Are spouses entitled to life insurance benefits? That is a normal question in a lot of life insurance cases. Here is some law in that regard.
One spouse can designate his or her estate as the beneficiary of the policy, at the expense of the other spouse, absent any showing of actual or constructive fraud. This was made clear in the 1994, Fort Worth Court of Appeals opinion, Street v. Skipper.
The 1981, Eastland Court of Appeals opinion styled, Pilot Life Insurance Co. v. Koch, says, policies may contain provisions automatically divesting a spouse of any interest in the proceeds, if the parties are “legally separated” or divorced. Also, according to the 1987, 14th District Court of Appeals opinion styled, Novotny v. Wittner, the divorce decree may divest the former spouse of any right to the insurance proceeds. By statute, Texas Family Code, Section 9.301, a divorce invalidates any pre-divorce designation of the former spouse as beneficiary, unless the former spouse is redesignated. If the pre-divorce designation is invalidated, the proceeds go to any alternate beneficiary or to the insured’s estate. If the insurer pays the former spouse based on an invalidated designation, the insurer is liable to pay the proper beneficiary.

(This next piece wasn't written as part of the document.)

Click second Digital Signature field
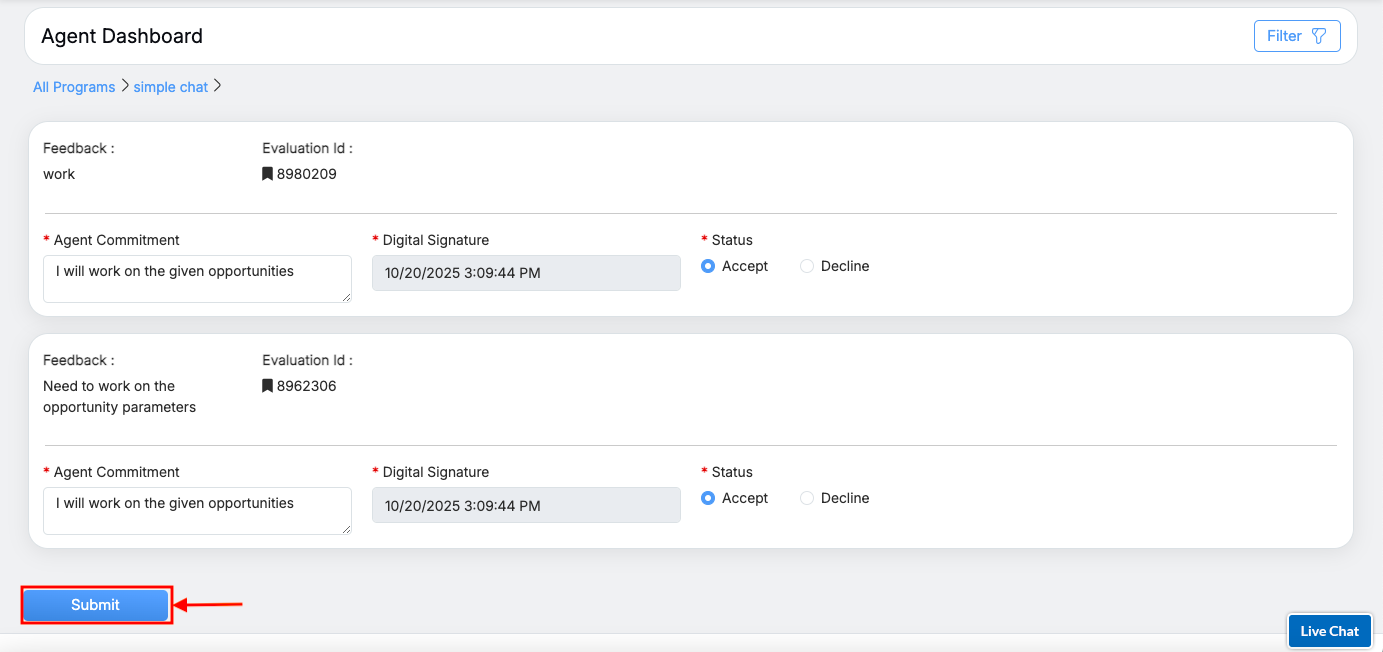This screenshot has width=1383, height=652. click(526, 505)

In a United States Supreme Court opinion styled, Egelhoff v. Egelhoff, the Supreme Court held that ERISA preempts a state law that revokes a life insurance beneficiary designation when spouses divorce. The Washington State statute reviewed in that decision provided that if the life insurance beneficiary designation of the ex-spouse was made before the divorce, that designation was considered revoked. Because the insurance was part of an employee benefit plan, the Supreme Court held that ERISA preempted state law so that the benefits would be paid in accordance with the plan documents. The insured had not changed the beneficiary designation according to the plan, so his ex-wife received the benefits. Texas has a similar provision in the Family Code, which also would be preempted.